## Detalhes do exercício
Transcreva do trecho sobre o uso medicinal da cannabis a parte que começa em "Ramires se refere" e vai até "crises em 50%.", inclusive.

## Trecho apresentado
+++
Ramires se refere à Anvisa e ao CFM, mas também à Receita Federal, já que um dos entraves é a liberação do produto na alfândega. Um dos casos é de Júlia Merquior, mãe de Helena, de 8 anos, que sofre de epilepsia refratária. Ao tentar importar um produto com CBD, que custaria US$ 100, lhe foi cobrada a cifra de R$ 11.468,97 pela empresa do serviço de remessa. Com a Receita Federal ela sequer conseguiu contato direto.
— Não pudemos pagar a quantia, então o produto não foi liberado. Com esse dinheiro, poderia ir até os EUA e voltar com o remédio — reclama Júlia, que revela que a filha reduziu o número de crises em 50%.
Quando questionada sobre as dificuldades de pais com relação ao CBD, a Receita apenas responde enviando a lista de regras padrões de importação de medicamentos e suas taxas correspondentes, sem sequer citar a substância em questão.
Enquanto as instituições demoram a tomar decisões e discutir como lidar com essa demanda, as pesquisas científicas com a cannabis, muitas das quais brasileiras, avançam velozmente. Há diversos estudos com CBD revelando seu potencial para reduzir sintomas ou tratar distúrbio do sono, fobia social, epilepsia grave, psicose, mal de Parkinson etc.
O CBD não é o único componente com potencial terapêutico da maconha. Ao todo, são 80 substâncias (os chamados canabinoides) presentes na planta. E há estudos até mais avançados com o tetraidrocanabinol (THC), que é o responsável pelo seu efeito psicotrópico. No plano medicinal, há indicações de uso para náusea e vômito em pacientes com câncer que passam por quimioterapia; aumento de apetite em portadores de HIV; redução de dores crônicas, controle de rigidez muscular em algumas doenças, entre outros.
+++
[Registros armazenados]
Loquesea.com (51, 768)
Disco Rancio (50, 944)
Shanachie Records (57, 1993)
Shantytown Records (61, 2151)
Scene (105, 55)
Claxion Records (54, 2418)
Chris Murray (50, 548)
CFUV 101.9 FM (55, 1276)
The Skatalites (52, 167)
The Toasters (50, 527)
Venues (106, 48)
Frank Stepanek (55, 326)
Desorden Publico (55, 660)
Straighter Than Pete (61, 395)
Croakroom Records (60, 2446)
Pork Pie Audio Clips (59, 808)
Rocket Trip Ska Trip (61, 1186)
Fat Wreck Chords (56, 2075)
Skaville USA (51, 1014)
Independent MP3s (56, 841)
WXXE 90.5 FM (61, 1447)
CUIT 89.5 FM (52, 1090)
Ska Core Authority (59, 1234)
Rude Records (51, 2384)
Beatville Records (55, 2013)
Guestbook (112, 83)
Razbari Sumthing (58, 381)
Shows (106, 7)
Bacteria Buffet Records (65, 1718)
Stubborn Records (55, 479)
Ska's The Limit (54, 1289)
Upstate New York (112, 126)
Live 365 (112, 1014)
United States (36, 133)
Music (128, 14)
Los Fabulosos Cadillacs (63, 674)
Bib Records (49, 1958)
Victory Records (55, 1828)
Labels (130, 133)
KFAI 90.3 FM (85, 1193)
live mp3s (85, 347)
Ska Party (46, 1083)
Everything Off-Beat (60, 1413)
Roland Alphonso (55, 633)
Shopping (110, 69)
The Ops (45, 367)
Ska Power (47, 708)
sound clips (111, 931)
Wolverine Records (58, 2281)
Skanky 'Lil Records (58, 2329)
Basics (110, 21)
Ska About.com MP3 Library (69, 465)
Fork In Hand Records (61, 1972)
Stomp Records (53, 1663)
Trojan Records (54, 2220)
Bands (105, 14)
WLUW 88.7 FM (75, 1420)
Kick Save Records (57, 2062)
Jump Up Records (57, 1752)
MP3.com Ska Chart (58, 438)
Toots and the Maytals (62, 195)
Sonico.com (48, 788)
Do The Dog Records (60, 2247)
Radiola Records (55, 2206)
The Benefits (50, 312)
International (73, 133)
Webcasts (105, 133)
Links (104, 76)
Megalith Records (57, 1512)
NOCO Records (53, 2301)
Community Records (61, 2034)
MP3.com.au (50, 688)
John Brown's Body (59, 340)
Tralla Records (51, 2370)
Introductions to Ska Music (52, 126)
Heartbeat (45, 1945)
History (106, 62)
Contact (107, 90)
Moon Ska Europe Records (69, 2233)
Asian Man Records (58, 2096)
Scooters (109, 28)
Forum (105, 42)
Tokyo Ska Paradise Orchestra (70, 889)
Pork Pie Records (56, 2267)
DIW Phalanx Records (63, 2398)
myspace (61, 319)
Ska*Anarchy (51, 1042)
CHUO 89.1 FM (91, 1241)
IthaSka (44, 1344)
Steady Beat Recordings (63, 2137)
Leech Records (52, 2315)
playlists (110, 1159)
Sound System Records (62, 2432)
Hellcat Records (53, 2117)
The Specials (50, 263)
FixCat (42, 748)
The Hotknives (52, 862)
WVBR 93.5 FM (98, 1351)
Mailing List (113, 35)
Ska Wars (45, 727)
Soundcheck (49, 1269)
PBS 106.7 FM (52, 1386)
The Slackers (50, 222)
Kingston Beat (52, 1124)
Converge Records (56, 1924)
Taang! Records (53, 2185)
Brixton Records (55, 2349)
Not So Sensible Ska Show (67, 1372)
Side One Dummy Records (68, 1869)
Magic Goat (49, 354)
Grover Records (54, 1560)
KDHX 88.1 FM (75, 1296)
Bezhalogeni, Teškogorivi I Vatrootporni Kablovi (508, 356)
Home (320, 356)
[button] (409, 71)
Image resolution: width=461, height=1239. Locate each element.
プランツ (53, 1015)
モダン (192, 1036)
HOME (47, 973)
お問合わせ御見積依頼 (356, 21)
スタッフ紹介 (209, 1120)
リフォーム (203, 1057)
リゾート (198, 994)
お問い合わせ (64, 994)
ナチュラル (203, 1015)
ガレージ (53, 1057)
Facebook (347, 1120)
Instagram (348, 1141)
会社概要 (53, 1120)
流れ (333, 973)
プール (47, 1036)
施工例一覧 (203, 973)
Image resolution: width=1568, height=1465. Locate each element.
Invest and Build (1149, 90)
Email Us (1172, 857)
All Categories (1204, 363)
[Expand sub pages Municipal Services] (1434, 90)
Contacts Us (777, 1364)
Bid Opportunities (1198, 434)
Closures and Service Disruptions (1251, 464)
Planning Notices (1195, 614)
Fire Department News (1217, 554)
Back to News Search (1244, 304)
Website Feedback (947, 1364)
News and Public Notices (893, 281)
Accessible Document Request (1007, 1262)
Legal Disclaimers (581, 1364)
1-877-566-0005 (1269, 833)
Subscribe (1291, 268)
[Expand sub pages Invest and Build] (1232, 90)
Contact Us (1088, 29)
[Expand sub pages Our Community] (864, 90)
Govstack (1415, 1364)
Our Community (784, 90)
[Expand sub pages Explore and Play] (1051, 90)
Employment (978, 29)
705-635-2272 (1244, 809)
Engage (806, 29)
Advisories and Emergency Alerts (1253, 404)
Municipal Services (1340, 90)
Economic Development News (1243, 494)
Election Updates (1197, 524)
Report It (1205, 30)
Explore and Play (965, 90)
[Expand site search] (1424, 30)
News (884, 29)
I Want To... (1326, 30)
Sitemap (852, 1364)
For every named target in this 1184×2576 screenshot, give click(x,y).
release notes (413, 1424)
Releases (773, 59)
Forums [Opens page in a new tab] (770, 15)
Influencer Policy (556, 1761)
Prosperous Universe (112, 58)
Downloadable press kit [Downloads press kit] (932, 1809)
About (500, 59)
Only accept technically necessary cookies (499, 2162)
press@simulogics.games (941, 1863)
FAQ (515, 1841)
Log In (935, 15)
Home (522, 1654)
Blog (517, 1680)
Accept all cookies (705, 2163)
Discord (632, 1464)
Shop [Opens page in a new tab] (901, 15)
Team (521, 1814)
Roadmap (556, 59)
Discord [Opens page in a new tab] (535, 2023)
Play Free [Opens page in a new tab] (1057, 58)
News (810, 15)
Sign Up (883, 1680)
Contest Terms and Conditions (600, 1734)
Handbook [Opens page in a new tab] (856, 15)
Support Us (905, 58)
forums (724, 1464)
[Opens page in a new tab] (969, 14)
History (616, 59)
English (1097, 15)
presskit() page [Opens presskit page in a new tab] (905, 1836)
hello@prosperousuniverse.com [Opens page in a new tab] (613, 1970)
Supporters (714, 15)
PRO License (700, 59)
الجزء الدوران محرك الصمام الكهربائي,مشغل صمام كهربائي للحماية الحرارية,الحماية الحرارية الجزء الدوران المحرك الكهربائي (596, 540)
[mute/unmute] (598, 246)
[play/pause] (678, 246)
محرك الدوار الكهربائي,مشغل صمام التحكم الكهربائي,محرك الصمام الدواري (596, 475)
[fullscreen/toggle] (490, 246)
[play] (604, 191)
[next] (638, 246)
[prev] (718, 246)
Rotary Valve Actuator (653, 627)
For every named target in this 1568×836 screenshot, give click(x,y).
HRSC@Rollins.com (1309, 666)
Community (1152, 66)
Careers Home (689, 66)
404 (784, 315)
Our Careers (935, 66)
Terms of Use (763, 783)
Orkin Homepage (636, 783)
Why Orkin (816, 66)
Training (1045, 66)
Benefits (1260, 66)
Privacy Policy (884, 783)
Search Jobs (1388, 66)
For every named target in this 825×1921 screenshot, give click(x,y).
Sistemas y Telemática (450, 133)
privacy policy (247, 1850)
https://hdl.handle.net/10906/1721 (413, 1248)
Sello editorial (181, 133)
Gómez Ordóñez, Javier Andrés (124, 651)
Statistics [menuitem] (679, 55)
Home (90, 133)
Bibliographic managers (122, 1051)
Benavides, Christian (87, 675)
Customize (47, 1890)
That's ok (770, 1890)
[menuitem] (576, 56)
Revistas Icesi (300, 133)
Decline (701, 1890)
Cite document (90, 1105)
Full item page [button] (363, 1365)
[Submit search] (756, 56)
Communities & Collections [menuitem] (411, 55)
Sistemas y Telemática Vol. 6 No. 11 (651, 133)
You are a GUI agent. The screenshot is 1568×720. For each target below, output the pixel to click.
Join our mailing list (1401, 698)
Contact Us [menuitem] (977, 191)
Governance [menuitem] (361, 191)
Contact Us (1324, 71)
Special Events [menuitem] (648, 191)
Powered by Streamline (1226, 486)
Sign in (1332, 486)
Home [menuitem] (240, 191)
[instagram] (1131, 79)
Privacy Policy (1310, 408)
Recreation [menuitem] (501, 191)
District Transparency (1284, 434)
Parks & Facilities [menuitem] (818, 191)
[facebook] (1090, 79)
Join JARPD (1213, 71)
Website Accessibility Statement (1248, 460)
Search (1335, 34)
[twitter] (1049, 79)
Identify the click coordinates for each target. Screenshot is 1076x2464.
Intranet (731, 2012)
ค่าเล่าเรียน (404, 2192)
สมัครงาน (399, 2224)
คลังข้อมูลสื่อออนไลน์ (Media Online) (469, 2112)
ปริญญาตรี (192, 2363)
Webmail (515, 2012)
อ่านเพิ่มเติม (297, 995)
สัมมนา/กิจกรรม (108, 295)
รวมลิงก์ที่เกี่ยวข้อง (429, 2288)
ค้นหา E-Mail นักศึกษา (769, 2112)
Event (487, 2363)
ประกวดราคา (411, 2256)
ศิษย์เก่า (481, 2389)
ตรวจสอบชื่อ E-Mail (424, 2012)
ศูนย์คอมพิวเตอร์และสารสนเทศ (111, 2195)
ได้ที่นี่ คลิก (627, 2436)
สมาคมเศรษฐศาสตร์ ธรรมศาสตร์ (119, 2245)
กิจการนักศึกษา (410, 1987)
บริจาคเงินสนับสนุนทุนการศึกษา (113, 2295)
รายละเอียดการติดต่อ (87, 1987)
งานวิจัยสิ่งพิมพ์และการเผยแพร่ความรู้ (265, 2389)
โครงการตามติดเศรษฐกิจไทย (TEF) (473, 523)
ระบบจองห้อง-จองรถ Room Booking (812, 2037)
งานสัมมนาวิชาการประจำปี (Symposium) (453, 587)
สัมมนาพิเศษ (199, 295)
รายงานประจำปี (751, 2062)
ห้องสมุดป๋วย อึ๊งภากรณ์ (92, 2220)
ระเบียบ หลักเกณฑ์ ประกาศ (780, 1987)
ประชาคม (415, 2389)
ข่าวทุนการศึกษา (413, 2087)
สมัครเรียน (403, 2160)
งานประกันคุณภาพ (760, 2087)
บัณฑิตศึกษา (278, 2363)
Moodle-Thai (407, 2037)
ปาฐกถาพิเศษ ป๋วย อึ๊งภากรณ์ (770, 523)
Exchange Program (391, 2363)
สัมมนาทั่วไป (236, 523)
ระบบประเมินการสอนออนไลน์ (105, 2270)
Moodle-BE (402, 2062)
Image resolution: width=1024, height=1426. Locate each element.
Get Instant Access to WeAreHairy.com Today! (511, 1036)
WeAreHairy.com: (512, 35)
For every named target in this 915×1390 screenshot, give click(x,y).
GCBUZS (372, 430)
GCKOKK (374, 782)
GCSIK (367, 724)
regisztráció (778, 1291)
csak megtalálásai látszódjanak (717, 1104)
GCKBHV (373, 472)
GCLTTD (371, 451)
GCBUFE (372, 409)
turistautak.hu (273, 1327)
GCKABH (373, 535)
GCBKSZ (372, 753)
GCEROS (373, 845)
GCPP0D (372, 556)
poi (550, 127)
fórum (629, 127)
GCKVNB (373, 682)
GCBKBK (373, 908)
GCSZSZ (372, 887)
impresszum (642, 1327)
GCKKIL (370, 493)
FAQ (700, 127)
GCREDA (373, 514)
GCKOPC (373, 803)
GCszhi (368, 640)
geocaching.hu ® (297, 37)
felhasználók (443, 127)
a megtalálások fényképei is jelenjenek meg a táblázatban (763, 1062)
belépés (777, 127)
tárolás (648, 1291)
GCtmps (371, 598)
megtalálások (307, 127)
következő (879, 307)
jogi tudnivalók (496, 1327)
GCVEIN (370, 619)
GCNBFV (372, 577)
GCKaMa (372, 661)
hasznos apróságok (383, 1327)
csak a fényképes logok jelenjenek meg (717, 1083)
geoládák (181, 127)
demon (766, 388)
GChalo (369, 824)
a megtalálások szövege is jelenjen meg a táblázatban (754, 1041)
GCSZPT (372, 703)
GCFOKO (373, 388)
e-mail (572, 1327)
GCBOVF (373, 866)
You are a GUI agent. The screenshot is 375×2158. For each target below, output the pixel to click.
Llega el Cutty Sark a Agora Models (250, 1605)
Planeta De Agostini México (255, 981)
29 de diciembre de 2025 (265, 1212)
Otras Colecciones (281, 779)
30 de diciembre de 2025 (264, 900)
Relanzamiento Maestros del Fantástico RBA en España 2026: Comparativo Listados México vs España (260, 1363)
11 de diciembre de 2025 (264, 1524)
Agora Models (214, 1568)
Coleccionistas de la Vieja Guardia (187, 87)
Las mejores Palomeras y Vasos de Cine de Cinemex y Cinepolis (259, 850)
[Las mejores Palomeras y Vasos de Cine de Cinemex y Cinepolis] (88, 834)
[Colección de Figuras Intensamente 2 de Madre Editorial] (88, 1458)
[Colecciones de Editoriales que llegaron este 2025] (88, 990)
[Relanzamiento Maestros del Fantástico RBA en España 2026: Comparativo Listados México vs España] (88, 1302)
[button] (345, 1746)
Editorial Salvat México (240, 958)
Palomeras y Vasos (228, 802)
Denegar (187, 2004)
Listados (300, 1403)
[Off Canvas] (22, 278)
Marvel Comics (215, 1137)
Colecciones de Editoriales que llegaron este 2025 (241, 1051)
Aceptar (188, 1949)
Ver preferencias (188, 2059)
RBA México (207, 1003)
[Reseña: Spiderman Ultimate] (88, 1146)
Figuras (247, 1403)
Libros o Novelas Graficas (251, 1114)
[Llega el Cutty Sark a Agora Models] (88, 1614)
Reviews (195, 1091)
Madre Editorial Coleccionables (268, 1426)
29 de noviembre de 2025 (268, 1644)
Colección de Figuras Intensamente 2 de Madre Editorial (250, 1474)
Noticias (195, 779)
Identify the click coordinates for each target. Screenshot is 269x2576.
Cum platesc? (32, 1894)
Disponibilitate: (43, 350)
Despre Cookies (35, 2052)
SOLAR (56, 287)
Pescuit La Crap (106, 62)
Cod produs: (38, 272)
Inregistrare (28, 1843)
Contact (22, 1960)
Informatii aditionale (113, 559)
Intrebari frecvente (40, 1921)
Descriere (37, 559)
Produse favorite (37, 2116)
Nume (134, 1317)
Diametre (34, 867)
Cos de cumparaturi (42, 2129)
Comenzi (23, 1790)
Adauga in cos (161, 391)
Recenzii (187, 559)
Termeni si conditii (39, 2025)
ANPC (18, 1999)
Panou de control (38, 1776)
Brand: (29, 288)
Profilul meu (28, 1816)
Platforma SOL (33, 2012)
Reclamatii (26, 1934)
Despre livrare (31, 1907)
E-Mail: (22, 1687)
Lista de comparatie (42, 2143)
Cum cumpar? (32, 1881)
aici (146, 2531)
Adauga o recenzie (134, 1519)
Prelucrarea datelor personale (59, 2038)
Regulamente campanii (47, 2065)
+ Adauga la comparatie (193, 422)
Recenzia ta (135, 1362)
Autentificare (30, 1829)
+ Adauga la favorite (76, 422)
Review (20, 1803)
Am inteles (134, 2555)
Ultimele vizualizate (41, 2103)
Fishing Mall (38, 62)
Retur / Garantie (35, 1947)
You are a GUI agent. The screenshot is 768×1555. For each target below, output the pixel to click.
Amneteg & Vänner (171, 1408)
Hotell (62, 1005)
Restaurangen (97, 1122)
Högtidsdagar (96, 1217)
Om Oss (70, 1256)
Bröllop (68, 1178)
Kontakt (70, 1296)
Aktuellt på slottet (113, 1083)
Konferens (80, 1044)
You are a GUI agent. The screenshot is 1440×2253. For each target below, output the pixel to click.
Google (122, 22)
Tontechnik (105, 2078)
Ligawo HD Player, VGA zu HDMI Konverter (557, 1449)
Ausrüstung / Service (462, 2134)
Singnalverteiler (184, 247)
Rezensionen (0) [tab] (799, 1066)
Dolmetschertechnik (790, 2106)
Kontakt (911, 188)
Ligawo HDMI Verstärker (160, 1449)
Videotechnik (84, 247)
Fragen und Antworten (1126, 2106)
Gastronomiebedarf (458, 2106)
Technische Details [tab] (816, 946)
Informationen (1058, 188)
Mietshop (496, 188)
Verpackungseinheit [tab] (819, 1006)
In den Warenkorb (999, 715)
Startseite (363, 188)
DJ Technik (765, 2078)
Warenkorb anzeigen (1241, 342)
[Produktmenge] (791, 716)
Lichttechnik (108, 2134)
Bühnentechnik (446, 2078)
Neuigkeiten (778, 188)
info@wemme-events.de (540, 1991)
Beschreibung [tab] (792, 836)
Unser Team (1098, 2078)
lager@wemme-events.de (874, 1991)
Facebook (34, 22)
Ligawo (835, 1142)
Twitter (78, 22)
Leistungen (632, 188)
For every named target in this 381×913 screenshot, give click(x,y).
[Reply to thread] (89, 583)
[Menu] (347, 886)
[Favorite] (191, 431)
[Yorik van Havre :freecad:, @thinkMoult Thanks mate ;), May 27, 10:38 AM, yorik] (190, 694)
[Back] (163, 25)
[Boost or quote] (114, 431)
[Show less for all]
+++
## Solução da tarefa
Ramires se refere à Anvisa e ao CFM, mas também à Receita Federal, já que um dos entraves é a liberação do produto na alfândega. Um dos casos é de Júlia Merquior, mãe de Helena, de 8 anos, que sofre de epilepsia refratária. Ao tentar importar um produto com CBD, que custaria US$ 100, lhe foi cobrada a cifra de R$ 11.468,97 pela empresa do serviço de remessa. Com a Receita Federal ela sequer conseguiu contato direto.
— Não pudemos pagar a quantia, então o produto não foi liberado. Com esse dinheiro, poderia ir até os EUA e voltar com o remédio — reclama Júlia, que revela que a filha reduziu o número de crises em 50%.